LA On Foot, On Mushrooms

Vibes Detective's Agency
8 min readMar 8, 2022

The mushrooms have begun to take effect, pleasant but still disappointing. I am perhaps past the point in my life where mushrooms do much for me. The interesting modes of thought brought out by the drug are no longer novel, in my walking my thoughts are psychedelic enough. The city at night lends itself to the psychedelic, already the walker inhabits another strange world existing atop or perhaps underneath- maybe even alongside, whatever- the one they inhabit when the sun is up.

My stomach is uncomfortable, the downside of mushrooms, why I don’t take them recreationally all that often. I keep walking and try to breath through it. Walking the city at night I find moments of pure breath in the way yoga promises but seldom delivers; walking the street is freer, I am genuinely alone, answerable only to myself and my own exploration. No guide is there to tell me what to do.
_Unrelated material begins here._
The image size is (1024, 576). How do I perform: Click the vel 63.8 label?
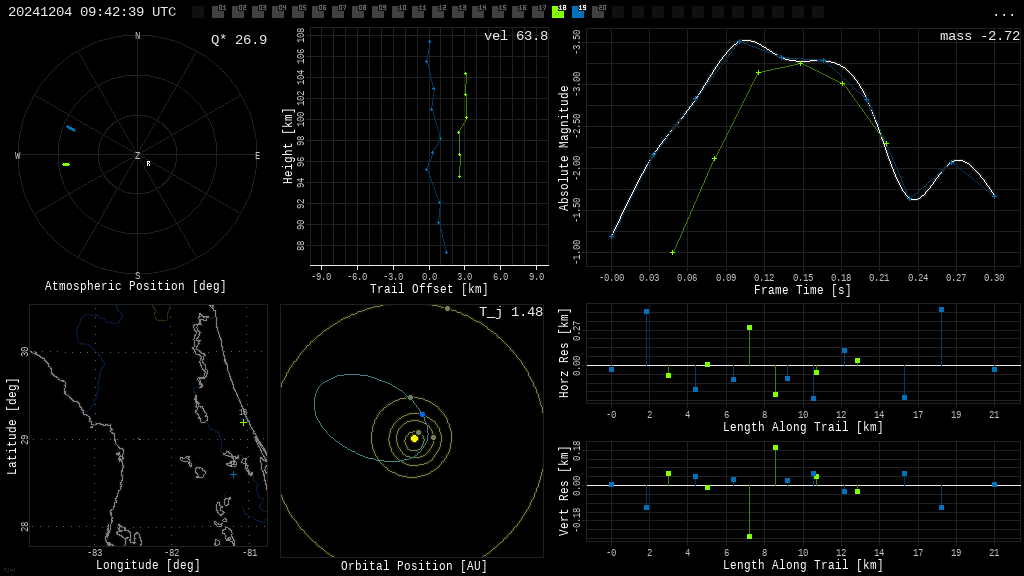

I find myself, as I walk a street of stately houses above Wilshire, trying to have thoughts about them; interesting thoughts like one might put in a book. They all strike me as banal, forced, other people’s thoughts I’m thinking to impress people. I’m trying to convince the other in my mind that I’m cleaver. ‘ This house is a historic landmark because it’s a simulated Italian Villa, isn’t that just like LA. A landmark of the fake.’ True perhaps, but not really my thought, a common ‘clever-person’s-irony’. With my breath I try to stop thinking in conversation with the other. The purpose… well perhaps not purpose but the joy maybe, of the night walk is to experience first, put into words second if ever.

I begin to see- an italicized form of the verb- the street open in front of me. It’s rare I see the street. Mostly when I’m on it it I’m on it for a destination, I’m going somewhere. Perhaps I see what’s on the street but I don’t see the street itself as an object, as a place. The first thing that brings itself to my attention is distance, I see the space between things. It’s always this way when I’m high, and sometimes even when I’m sober but in that same sort of ‘zone’. The negative space between the limbs of trees on this manicured street becomes tangible. The light poles and hedges begin to press in on my awareness, making the street a tunnel in the darkness. The more I breath the more I live in this tunnel, the here of the street, unmediated by the conversational talk of thinking.

As I walk the tunnel I become aware of the smells of flowers, somewhere someone is burning something, behind a wealthy person’s hedge there must be a pine tree. I can smell its sap. It’s one of my favorite smells. It’s here that I begin to think myself, not think as in conversation. It’s this space I walk the streets for in whatever city I find myself; New York, London, Chicago, Shanghai, Hong Kong, Toronto, Indianapolis, Omaha. Every city, even in all its remarkable difference, still leads to the same place, or it can anyway. It’s a destination that can’t always be reached. Drugs aren’t necessary, but they do make it easier to walk into this present. Thoughts here are not so much words conversed with your own mind as they are noticings, impressions that could become word eventually.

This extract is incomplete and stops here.